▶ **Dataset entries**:
::::::
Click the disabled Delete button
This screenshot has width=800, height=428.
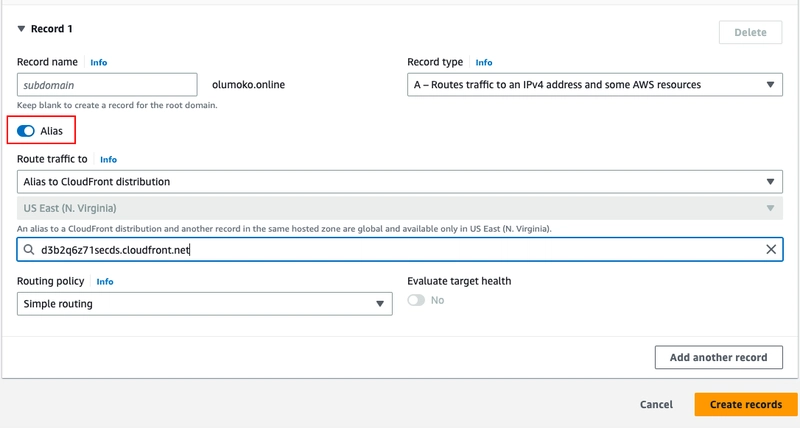tap(750, 32)
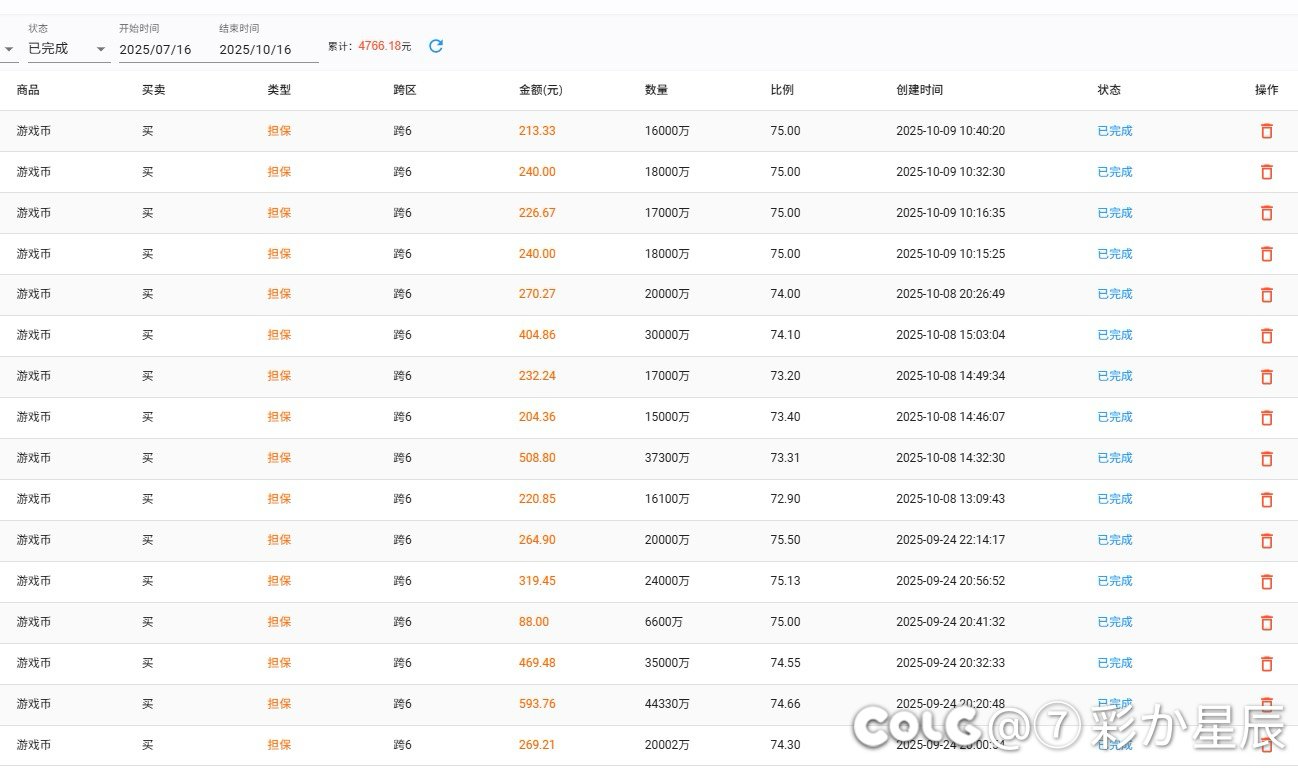
Task: Click 担保 type in the 404.86 row
Action: pos(279,335)
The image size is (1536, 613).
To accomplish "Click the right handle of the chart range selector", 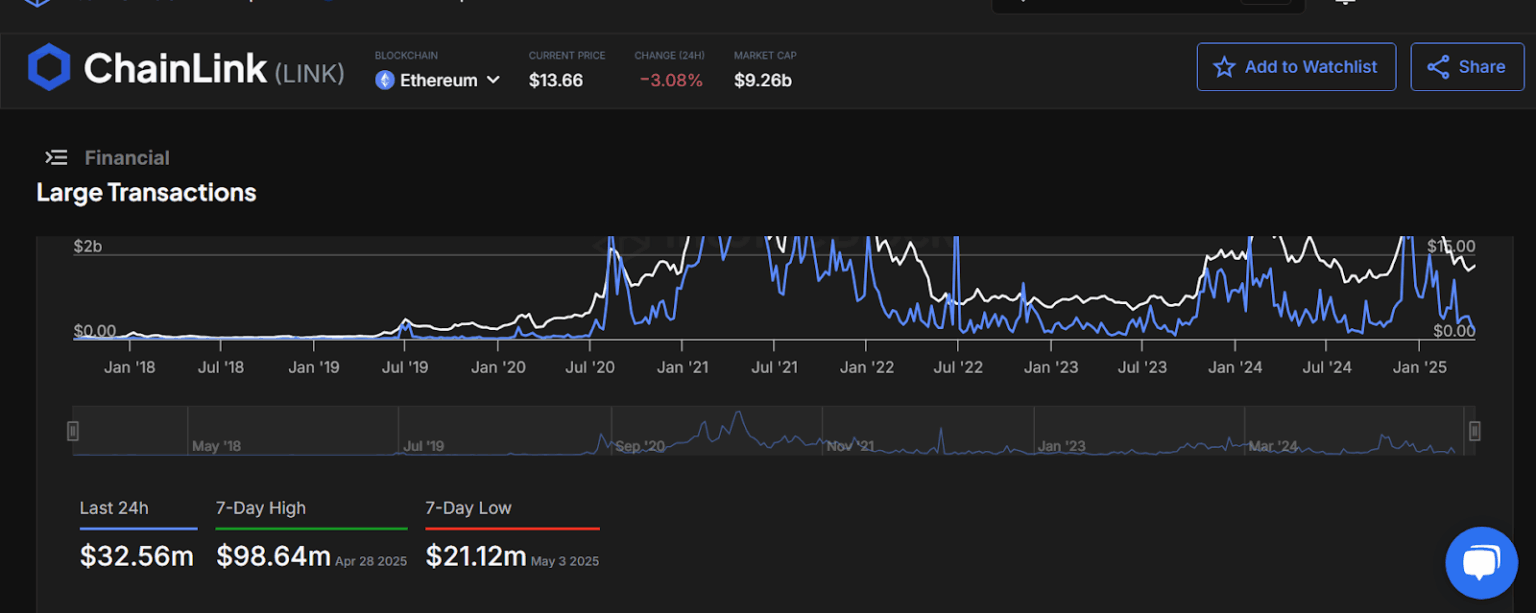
::::::
▶ **Aim of the exercise**: Output the data above in full. Skip every picture.

▶ **Answer below**:
Click the disabled Delete button
This screenshot has width=800, height=428.
tap(750, 32)
Task: Click 担保 type in the 404.86 row
Action: pos(279,335)
The image size is (1536, 613).
To accomplish "Click the right handle of the chart range selector", 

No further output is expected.